For these (and other) reasons I strongly believe:
  • Might doesn't make right. ... And there should be mechanisms to reduce individual and collective "power and might" and to move toward a more equitable situation.
  • Power should be diffused to the point that we all realize our right to sustainable livelihoods, good nutrition and exercise, and preventative and curative health care.
  • Salary/income caps need to be implemented.
  • War is never the answer!
  • "Killing to fix" is (generally) not the answer. Give the system (body, community, agricultural system, ecosystem, country, world) a chance to "Naturally" heal. ... Don't play God.
  • Unilateral disarmament is needed--and right now!
  • Capital punishment is wrong.
  • Rampant artificial change though capitalism, consumerism, industrialism, informationism (or any other "ism") should be strongly/tightly regulated.
  • Economic growth, consumption by humans and population growth must be controlled.
  • Monotheistic (Catholic, Protestant Christian, Muslim, Jewish) God's Will is very dangerous.
  • Small, decentralized, participatory systems are beautiful. www.ecobooks.com/books/smbeaut.htm

1 comment:

Jim Taylor said...

"Via Negativa" (also known as the Apophatic Way) was a theological method prevalent in the medieval period. It suggested that we could only talk about God via the negative, what God is not.

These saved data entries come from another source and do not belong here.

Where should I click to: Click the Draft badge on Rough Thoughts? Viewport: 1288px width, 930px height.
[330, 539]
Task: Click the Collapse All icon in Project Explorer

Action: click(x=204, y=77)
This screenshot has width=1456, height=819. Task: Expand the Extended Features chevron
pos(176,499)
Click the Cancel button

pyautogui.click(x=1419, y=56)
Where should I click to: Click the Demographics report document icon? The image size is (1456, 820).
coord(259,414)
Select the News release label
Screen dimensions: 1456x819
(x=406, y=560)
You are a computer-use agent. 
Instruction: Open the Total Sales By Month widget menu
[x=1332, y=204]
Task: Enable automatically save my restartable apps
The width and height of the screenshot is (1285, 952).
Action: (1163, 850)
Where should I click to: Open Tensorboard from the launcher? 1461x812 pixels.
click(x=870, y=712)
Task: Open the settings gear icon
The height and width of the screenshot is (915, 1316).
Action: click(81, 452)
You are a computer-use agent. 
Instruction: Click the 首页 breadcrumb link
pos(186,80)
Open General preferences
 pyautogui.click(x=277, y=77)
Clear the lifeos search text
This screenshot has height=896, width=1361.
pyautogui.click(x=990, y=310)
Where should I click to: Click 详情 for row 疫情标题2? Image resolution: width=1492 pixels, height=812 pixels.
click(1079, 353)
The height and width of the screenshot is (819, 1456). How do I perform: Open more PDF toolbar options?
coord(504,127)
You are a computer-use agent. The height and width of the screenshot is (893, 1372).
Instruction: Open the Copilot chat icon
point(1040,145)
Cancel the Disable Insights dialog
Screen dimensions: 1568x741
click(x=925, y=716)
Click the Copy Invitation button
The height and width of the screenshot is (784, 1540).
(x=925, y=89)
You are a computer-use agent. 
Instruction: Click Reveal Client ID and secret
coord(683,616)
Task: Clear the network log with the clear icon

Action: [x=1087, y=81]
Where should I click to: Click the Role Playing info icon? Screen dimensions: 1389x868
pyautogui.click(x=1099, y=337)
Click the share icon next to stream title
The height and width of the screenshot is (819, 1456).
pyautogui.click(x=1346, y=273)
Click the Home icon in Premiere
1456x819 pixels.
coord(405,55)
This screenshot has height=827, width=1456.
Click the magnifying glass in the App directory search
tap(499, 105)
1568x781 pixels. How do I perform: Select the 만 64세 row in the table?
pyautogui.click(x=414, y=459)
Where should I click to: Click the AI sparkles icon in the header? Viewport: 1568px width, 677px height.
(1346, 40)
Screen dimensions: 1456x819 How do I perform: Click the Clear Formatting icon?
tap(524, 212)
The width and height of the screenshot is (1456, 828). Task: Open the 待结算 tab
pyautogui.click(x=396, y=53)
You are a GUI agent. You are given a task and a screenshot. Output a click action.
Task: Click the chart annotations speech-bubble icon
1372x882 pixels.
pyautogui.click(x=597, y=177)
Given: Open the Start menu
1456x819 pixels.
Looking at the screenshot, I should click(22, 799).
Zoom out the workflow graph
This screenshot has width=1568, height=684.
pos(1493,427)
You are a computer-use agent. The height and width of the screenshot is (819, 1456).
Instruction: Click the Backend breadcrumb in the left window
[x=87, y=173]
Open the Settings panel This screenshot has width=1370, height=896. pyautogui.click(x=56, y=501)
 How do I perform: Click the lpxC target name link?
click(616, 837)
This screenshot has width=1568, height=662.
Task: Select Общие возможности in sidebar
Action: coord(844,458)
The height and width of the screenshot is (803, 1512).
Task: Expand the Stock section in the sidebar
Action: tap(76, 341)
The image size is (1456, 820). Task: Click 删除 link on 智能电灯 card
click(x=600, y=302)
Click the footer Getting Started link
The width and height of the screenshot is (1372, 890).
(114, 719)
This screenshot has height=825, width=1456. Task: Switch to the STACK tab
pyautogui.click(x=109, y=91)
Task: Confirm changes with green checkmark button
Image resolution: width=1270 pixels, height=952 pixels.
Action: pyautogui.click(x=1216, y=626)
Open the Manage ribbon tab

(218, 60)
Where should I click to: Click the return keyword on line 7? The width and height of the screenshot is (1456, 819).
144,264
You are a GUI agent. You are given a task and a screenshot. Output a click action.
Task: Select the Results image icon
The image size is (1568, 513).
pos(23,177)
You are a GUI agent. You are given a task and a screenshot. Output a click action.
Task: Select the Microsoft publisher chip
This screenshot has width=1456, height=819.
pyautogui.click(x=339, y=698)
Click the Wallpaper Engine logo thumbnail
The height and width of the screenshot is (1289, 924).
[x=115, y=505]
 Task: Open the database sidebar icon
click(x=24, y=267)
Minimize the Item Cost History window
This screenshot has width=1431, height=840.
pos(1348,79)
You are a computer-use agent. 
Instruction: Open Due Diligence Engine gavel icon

The belief suggested that we could know some thing(s) about God through what God was not, but there would always be Mystery connected to whatever we might think we know. This was due, in part, to the Otherness of God and the epistemological distance that God maintains from us.

This could lead one to epistemological humility if one were so inclined.

I agree that any epistemological certainty (usually found, predominantly, in fundamentalist, monotheistic religions)can be dangerous. How that certainty is applied will demonstrate the immediacy of that danger!